Enhancing Data Quality in Real-Time: Our Experience with RTDIP and the AMOS Project
Real-time data integration and preparation are crucial in today's data-driven world, especially when dealing with time series data from often distributed heterogeneous data sources. As data scientists often spend no less than 80%2 of their time finding, integrating, and cleaning datasets, the importance of automated ingestion pipelines rises inevitably. Building such ingestion and integration frameworks can be challenging and can entail all sorts of technical debt like glue code, pipeline jungles, or dead code paths, which calls for precise conception and development of such systems. Modern software development approaches try to mitigate technical debts and enhance quality results by introducing and utilizing agile and more iterative methodologies, which are designed to foster rapid feedback and continuous progress.

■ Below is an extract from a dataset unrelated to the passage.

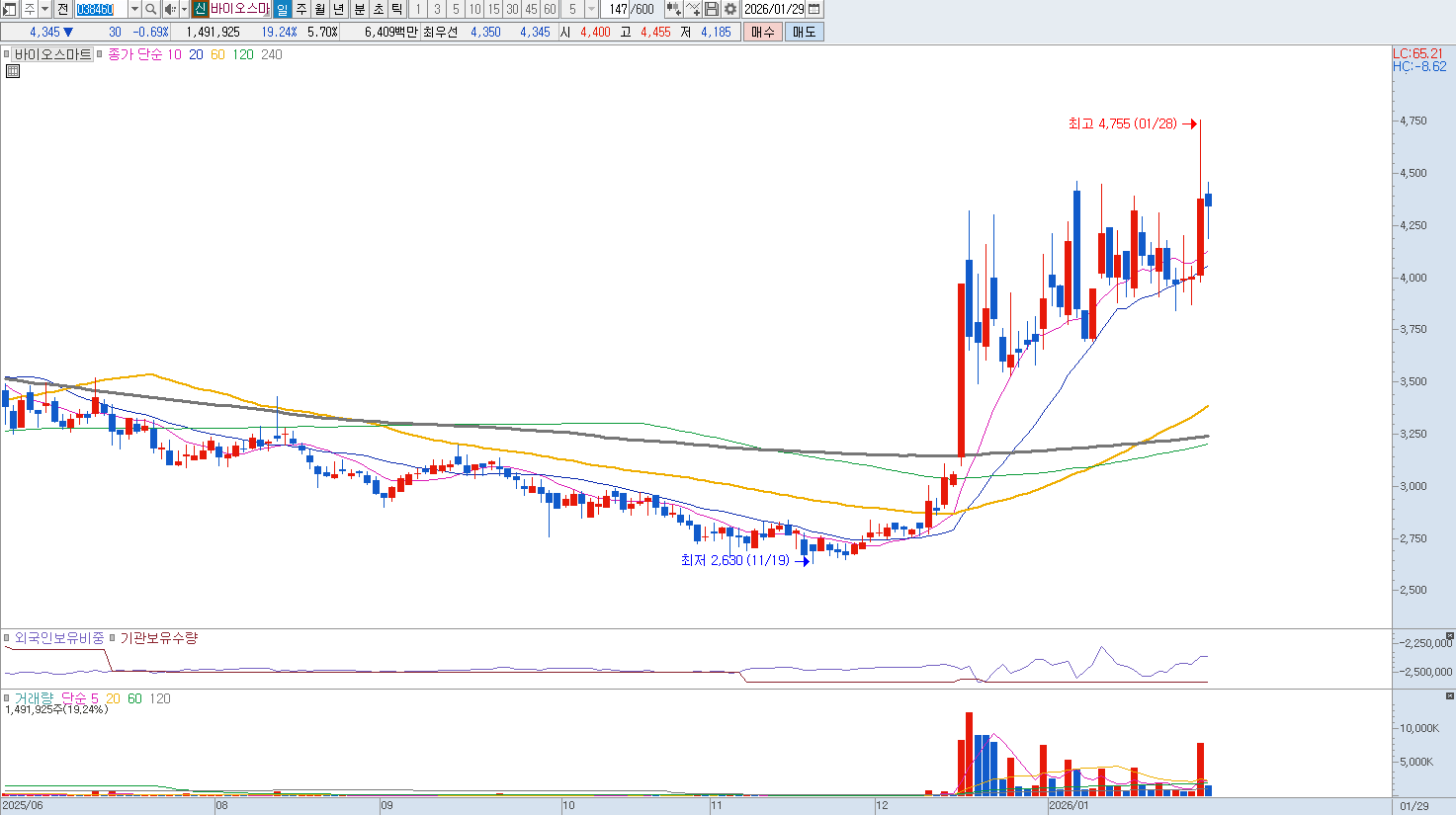
Task: Switch to weekly (주) chart period
Action: click(301, 9)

As part of the Agile Methods and Open Source (AMOS) project, we had the unique opportunity to work in a SCRUM team consisting of students from TU Berlin and FAU Erlangen-Nürnberg, to build data quality measures for the RTDIP Ingestion Pipeline framework. With the goal of enhancing data quality, we got to work and built modular pipeline components that aim to help data scientists and engineers with data integration, data cleaning, and data preparation.
But what does it mean to work in an agile framework? The Agile Manifesto is above all a set of guiding values, principles, ideals, and goals. The overarching goal is to gain performance and be most effective while adding business value. By prioritizing the right fundamentals like individuals and interactions, working software, customer collaboration, and responding to change, cross-functional teams can ship viable products easier and faster.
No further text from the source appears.